= Work to complete =
Your answer must be an exact copy of the records below.

= Excerpted data =
┌──

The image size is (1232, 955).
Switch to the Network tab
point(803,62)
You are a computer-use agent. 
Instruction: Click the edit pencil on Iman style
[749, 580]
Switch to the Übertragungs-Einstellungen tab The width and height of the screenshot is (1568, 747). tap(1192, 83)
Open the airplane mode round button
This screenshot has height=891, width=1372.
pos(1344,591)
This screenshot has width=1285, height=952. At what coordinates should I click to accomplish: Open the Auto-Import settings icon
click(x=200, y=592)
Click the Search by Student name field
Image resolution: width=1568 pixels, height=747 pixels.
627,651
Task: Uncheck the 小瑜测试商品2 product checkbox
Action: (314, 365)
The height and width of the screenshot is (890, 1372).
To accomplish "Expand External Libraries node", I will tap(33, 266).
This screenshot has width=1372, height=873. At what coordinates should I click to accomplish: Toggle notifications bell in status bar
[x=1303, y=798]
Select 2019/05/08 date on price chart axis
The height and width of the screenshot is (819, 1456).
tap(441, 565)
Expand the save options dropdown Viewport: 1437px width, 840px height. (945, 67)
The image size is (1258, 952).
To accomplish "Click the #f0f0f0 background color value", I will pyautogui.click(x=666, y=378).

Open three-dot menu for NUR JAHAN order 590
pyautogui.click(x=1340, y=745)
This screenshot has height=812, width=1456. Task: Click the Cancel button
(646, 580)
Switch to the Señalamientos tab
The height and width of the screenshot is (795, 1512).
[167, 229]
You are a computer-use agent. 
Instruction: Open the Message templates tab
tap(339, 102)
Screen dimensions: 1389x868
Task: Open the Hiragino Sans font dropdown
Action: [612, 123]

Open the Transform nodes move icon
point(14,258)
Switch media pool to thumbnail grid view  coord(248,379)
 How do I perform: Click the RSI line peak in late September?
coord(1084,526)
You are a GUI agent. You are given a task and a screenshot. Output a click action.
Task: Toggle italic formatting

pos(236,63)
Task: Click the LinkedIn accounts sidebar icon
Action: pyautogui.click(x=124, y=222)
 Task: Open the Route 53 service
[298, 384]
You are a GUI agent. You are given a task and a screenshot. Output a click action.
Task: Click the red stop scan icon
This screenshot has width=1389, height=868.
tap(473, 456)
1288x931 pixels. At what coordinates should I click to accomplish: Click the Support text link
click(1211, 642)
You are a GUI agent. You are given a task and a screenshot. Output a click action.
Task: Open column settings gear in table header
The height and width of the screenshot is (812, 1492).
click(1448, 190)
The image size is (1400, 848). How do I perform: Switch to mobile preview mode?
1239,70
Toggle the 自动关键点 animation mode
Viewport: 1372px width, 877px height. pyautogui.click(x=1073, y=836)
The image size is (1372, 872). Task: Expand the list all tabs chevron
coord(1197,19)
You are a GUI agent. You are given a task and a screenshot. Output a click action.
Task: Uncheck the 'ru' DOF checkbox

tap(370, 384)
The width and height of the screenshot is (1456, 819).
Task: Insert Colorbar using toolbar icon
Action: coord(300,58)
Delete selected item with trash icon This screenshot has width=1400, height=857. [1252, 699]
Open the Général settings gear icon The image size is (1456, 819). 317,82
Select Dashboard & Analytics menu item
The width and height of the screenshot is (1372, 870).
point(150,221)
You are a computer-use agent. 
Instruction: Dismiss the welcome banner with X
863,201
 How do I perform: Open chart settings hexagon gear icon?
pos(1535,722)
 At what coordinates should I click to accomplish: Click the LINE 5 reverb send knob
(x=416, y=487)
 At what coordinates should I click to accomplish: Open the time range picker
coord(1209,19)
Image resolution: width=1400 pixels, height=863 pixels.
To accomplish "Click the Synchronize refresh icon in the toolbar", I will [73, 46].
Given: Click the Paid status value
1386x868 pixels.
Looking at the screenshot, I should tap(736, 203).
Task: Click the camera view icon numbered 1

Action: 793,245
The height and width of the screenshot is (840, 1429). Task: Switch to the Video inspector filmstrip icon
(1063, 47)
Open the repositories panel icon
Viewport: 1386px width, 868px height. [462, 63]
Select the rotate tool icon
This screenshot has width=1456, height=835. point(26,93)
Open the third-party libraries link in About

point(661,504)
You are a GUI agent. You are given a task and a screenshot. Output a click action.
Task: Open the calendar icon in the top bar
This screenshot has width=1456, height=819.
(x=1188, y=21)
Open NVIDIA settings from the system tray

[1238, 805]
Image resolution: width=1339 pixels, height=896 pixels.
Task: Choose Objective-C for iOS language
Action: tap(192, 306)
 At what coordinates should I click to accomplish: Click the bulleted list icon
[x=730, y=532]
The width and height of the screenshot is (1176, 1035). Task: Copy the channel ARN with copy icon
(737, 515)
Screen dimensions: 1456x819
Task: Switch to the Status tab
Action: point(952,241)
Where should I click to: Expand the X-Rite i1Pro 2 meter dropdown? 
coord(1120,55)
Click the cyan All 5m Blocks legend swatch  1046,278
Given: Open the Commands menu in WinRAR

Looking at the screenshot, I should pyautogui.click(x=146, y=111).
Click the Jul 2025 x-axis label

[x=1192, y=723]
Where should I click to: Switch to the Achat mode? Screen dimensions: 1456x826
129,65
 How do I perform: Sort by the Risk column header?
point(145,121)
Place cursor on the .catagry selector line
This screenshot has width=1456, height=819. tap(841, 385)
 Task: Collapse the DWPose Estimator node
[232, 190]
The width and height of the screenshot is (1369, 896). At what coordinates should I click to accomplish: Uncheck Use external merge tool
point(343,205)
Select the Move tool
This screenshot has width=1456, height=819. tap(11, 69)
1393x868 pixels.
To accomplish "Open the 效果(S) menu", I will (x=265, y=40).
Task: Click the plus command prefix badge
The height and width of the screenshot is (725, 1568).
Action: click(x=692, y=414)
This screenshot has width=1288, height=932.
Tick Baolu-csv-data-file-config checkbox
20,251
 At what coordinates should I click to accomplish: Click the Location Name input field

└──

= Task answer =
The image size is (1232, 955).
Switch to the Network tab
point(803,62)
You are a computer-use agent. 
Instruction: Click the edit pencil on Iman style
[749, 580]
Switch to the Übertragungs-Einstellungen tab The width and height of the screenshot is (1568, 747). tap(1192, 83)
Open the airplane mode round button
This screenshot has height=891, width=1372.
pos(1344,591)
This screenshot has width=1285, height=952. At what coordinates should I click to accomplish: Open the Auto-Import settings icon
click(x=200, y=592)
Click the Search by Student name field
Image resolution: width=1568 pixels, height=747 pixels.
627,651
Task: Uncheck the 小瑜测试商品2 product checkbox
Action: (314, 365)
The height and width of the screenshot is (890, 1372).
To accomplish "Expand External Libraries node", I will tap(33, 266).
This screenshot has width=1372, height=873. At what coordinates should I click to accomplish: Toggle notifications bell in status bar
[x=1303, y=798]
Select 2019/05/08 date on price chart axis
The height and width of the screenshot is (819, 1456).
tap(441, 565)
Expand the save options dropdown Viewport: 1437px width, 840px height. (945, 67)
The image size is (1258, 952).
To accomplish "Click the #f0f0f0 background color value", I will pyautogui.click(x=666, y=378).

Open three-dot menu for NUR JAHAN order 590
pyautogui.click(x=1340, y=745)
This screenshot has height=812, width=1456. Task: Click the Cancel button
(646, 580)
Switch to the Señalamientos tab
The height and width of the screenshot is (795, 1512).
[167, 229]
You are a computer-use agent. 
Instruction: Open the Message templates tab
tap(339, 102)
Screen dimensions: 1389x868
Task: Open the Hiragino Sans font dropdown
Action: [612, 123]

Open the Transform nodes move icon
point(14,258)
Switch media pool to thumbnail grid view  coord(248,379)
 How do I perform: Click the RSI line peak in late September?
coord(1084,526)
You are a GUI agent. You are given a task and a screenshot. Output a click action.
Task: Toggle italic formatting

pos(236,63)
Task: Click the LinkedIn accounts sidebar icon
Action: pyautogui.click(x=124, y=222)
 Task: Open the Route 53 service
[298, 384]
You are a GUI agent. You are given a task and a screenshot. Output a click action.
Task: Click the red stop scan icon
This screenshot has width=1389, height=868.
tap(473, 456)
1288x931 pixels. At what coordinates should I click to accomplish: Click the Support text link
click(1211, 642)
You are a GUI agent. You are given a task and a screenshot. Output a click action.
Task: Open column settings gear in table header
The height and width of the screenshot is (812, 1492).
click(1448, 190)
The image size is (1400, 848). How do I perform: Switch to mobile preview mode?
1239,70
Toggle the 自动关键点 animation mode
Viewport: 1372px width, 877px height. pyautogui.click(x=1073, y=836)
The image size is (1372, 872). Task: Expand the list all tabs chevron
coord(1197,19)
You are a GUI agent. You are given a task and a screenshot. Output a click action.
Task: Uncheck the 'ru' DOF checkbox

tap(370, 384)
The width and height of the screenshot is (1456, 819).
Task: Insert Colorbar using toolbar icon
Action: coord(300,58)
Delete selected item with trash icon This screenshot has width=1400, height=857. [1252, 699]
Open the Général settings gear icon The image size is (1456, 819). 317,82
Select Dashboard & Analytics menu item
The width and height of the screenshot is (1372, 870).
point(150,221)
You are a computer-use agent. 
Instruction: Dismiss the welcome banner with X
863,201
 How do I perform: Open chart settings hexagon gear icon?
pos(1535,722)
 At what coordinates should I click to accomplish: Click the LINE 5 reverb send knob
(x=416, y=487)
 At what coordinates should I click to accomplish: Open the time range picker
coord(1209,19)
Image resolution: width=1400 pixels, height=863 pixels.
To accomplish "Click the Synchronize refresh icon in the toolbar", I will [73, 46].
Given: Click the Paid status value
1386x868 pixels.
Looking at the screenshot, I should tap(736, 203).
Task: Click the camera view icon numbered 1

Action: 793,245
The height and width of the screenshot is (840, 1429). Task: Switch to the Video inspector filmstrip icon
(1063, 47)
Open the repositories panel icon
Viewport: 1386px width, 868px height. [462, 63]
Select the rotate tool icon
This screenshot has width=1456, height=835. point(26,93)
Open the third-party libraries link in About

point(661,504)
You are a GUI agent. You are given a task and a screenshot. Output a click action.
Task: Open the calendar icon in the top bar
This screenshot has width=1456, height=819.
(x=1188, y=21)
Open NVIDIA settings from the system tray

[1238, 805]
Image resolution: width=1339 pixels, height=896 pixels.
Task: Choose Objective-C for iOS language
Action: tap(192, 306)
 At what coordinates should I click to accomplish: Click the bulleted list icon
[x=730, y=532]
The width and height of the screenshot is (1176, 1035). Task: Copy the channel ARN with copy icon
(737, 515)
Screen dimensions: 1456x819
Task: Switch to the Status tab
Action: point(952,241)
Where should I click to: Expand the X-Rite i1Pro 2 meter dropdown? 
coord(1120,55)
Click the cyan All 5m Blocks legend swatch  1046,278
Given: Open the Commands menu in WinRAR

Looking at the screenshot, I should pyautogui.click(x=146, y=111).
Click the Jul 2025 x-axis label

[x=1192, y=723]
Where should I click to: Switch to the Achat mode? Screen dimensions: 1456x826
129,65
 How do I perform: Sort by the Risk column header?
point(145,121)
Place cursor on the .catagry selector line
This screenshot has width=1456, height=819. tap(841, 385)
 Task: Collapse the DWPose Estimator node
[232, 190]
The width and height of the screenshot is (1369, 896). At what coordinates should I click to accomplish: Uncheck Use external merge tool
point(343,205)
Select the Move tool
This screenshot has width=1456, height=819. tap(11, 69)
1393x868 pixels.
To accomplish "Open the 效果(S) menu", I will (x=265, y=40).
Task: Click the plus command prefix badge
The height and width of the screenshot is (725, 1568).
Action: click(x=692, y=414)
This screenshot has width=1288, height=932.
Tick Baolu-csv-data-file-config checkbox
20,251
 At what coordinates should I click to accomplish: Click the Location Name input field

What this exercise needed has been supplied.